Gen. Mirosław Różański przyznał w rozmowie z Bartoszem Węglarczykiem, że obecnie ćwiczeń z udziałem wojsk sojuszniczych prowadzi się coraz mniej. - Uważam, że takich ćwiczeń jest za mało. Ta tendencja spadkowa jest negatywnym wyznacznikiem – powiedział. - Ogromny szacunek dedykuję tym, którzy spędzają czas na poligonach – dodał.
Generał zauważył również, że wybudowanie stałej bazy wojsk amerykańskich w Polsce nie jest konieczne. - Taką instalację mamy w Redzikowie. Ona jest bardzo ważna dla Amerykanów. Więc ten element stałej obecności USA mamy - mówił Różański w programie Onet Opinie.
- Zainstalowanie takiej bazy wojsk amerykańskich jest ogromnym wysiłkiem finansowym. Myślę, że te pieniądze bardziej byłyby wskazane na budowanie naszego potencjału zbrojnego. I tutaj te pieniądze są potrzebne – oznajmił wojskowy, odnosząc się do szacunkowych kosztów budowy stałej bazy NATO w Polsce, opiewających na dwa miliardy złotych.

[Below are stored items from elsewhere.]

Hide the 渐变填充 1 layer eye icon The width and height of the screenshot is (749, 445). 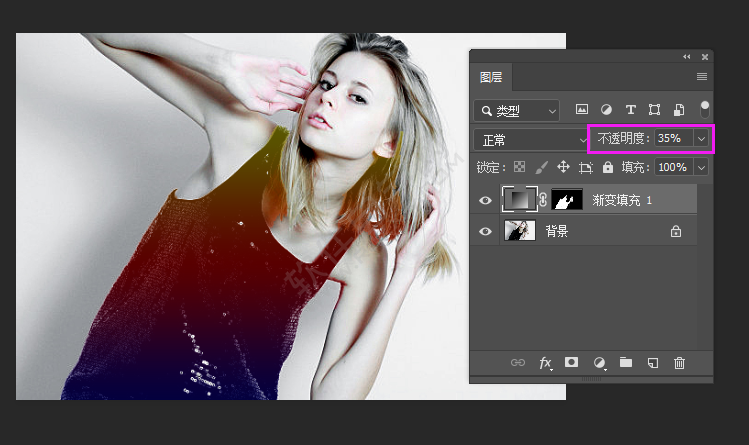click(486, 200)
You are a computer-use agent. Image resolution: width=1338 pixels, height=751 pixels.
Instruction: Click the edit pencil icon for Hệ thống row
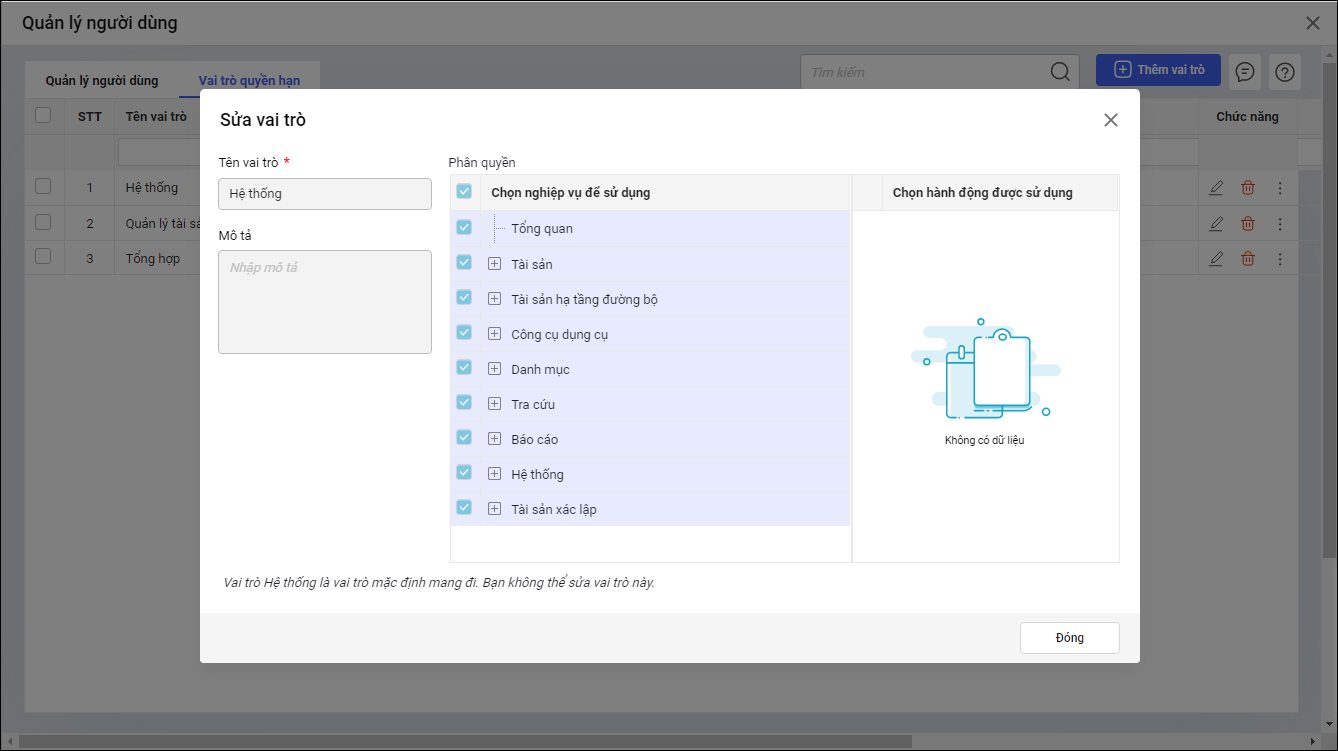(1216, 188)
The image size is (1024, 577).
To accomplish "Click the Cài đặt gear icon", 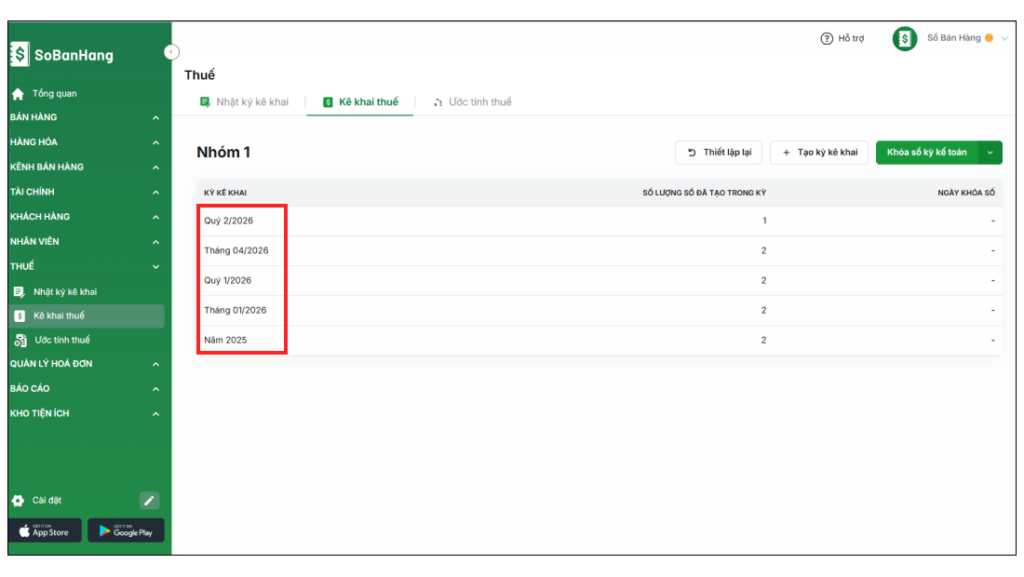I will pos(18,500).
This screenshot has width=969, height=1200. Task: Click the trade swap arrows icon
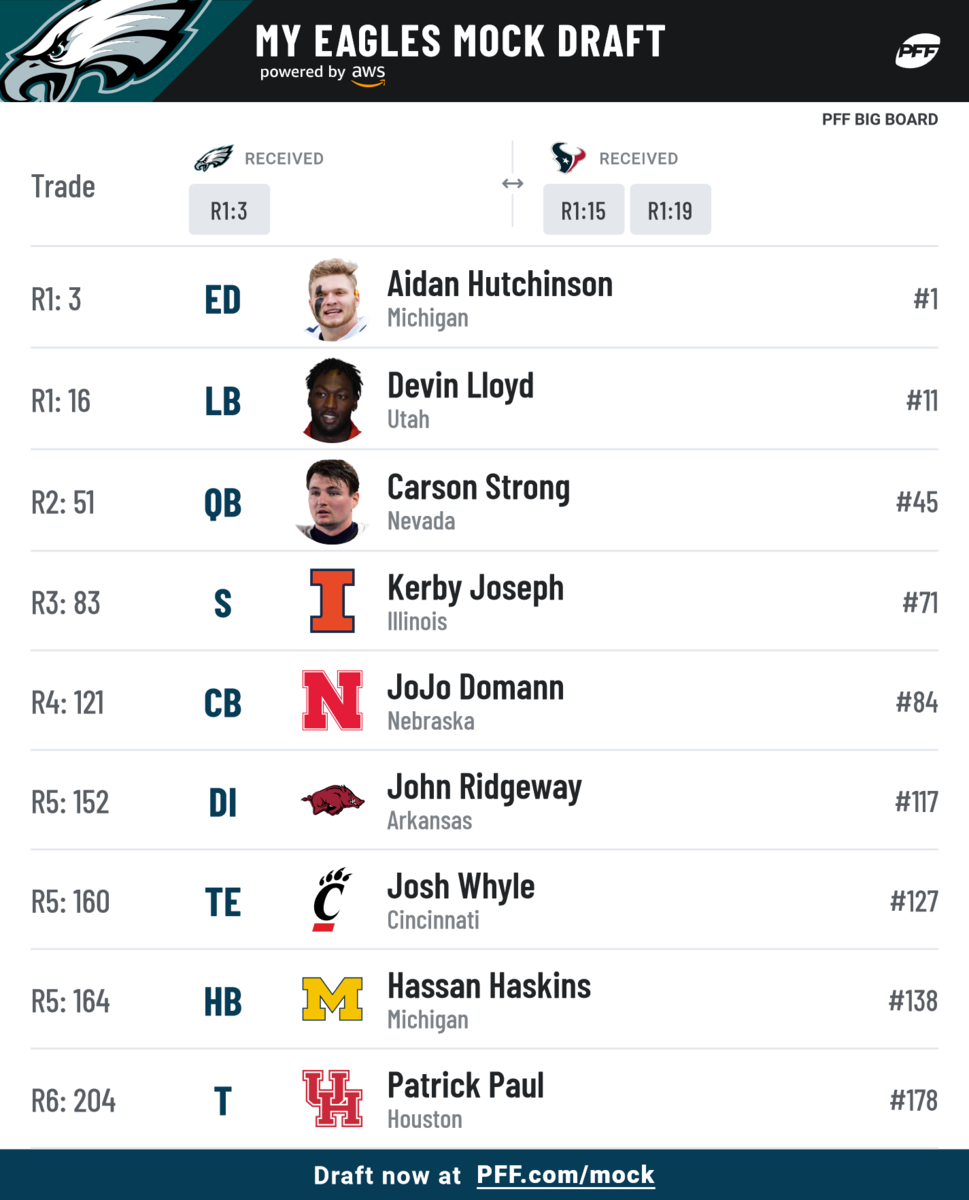pyautogui.click(x=512, y=184)
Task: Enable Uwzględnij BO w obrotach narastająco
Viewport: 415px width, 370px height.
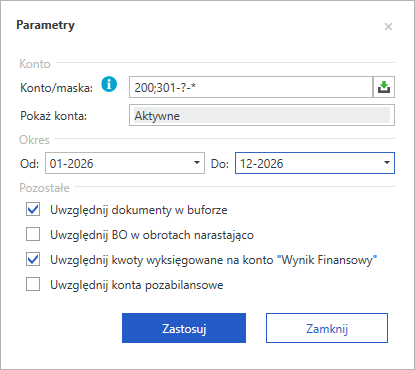Action: click(33, 234)
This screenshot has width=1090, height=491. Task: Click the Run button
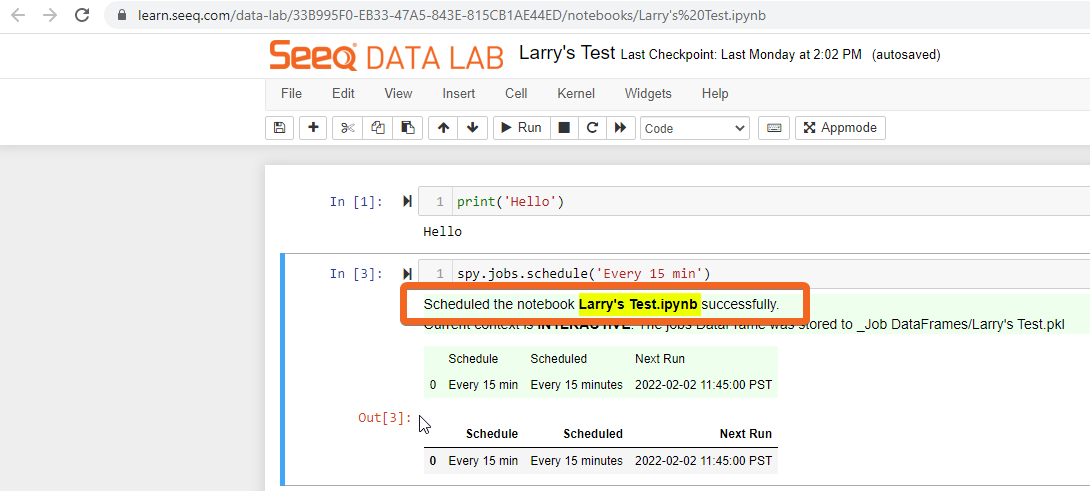pyautogui.click(x=521, y=128)
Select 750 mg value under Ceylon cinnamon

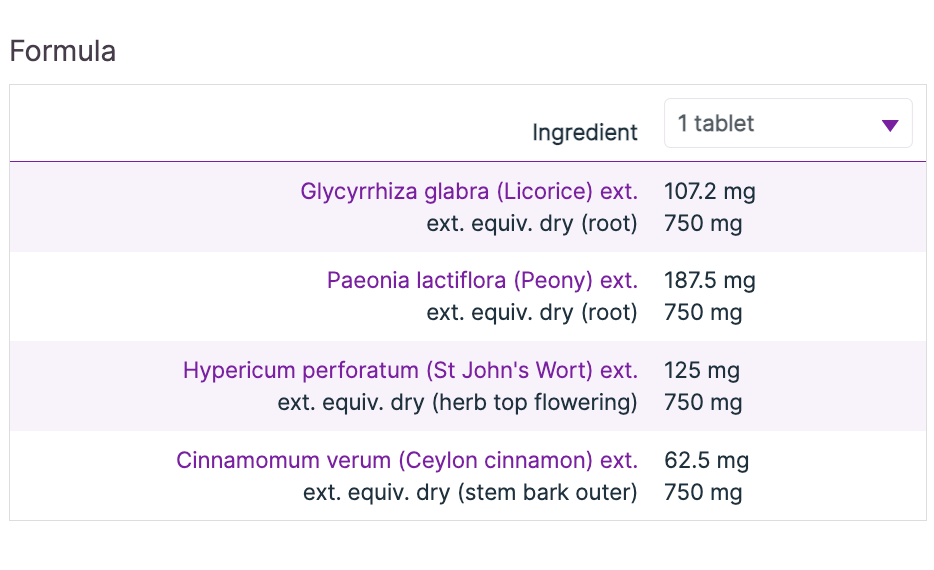[703, 493]
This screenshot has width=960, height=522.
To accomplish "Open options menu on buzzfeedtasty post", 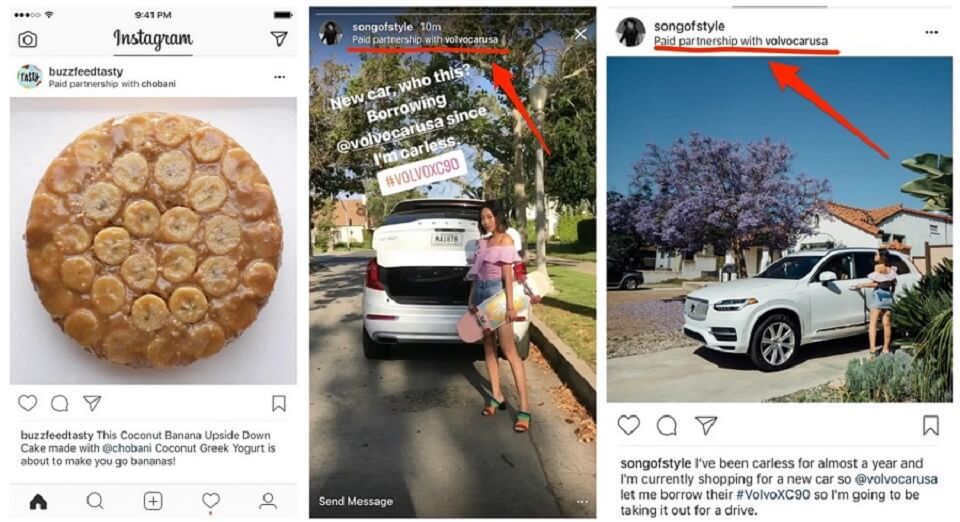I will (280, 77).
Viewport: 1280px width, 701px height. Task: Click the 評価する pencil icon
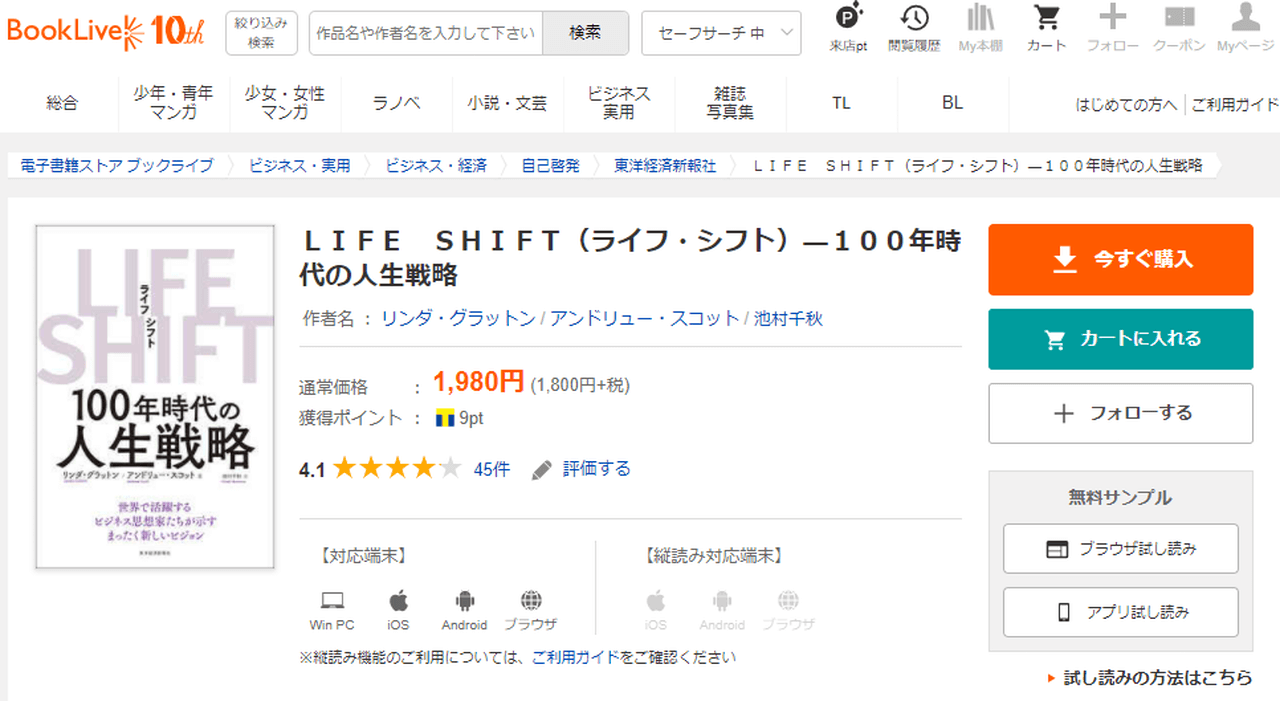[x=542, y=469]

- Dla mnie korzystniejsza będzie sytuacja, kiedy więcej żołnierzy wojsk sojuszniczych będzie znało nasz teren. To da nam większą gwarancję bezpieczeństwa, niż baza, która będzie elementem o charakterze bardziej politycznym niż wojskowym – stwierdził gość Bartosza Węglarczyka.
Generał spostrzegł również, że spowolniła modernizacja techniczna polskich sił zbrojnych. - W ubiegłym roku powinniśmy mieć 8 śmigłowców wielozadaniowych, za dwa lata powinniśmy mieć pierwszy okręt podwodny. Jeden z batalionów powinien mieć już system DMS. Te wszystkie tematy są odsyłane w przyszłość. Czy to napawa optymizmem? Mnie nie - podsumował.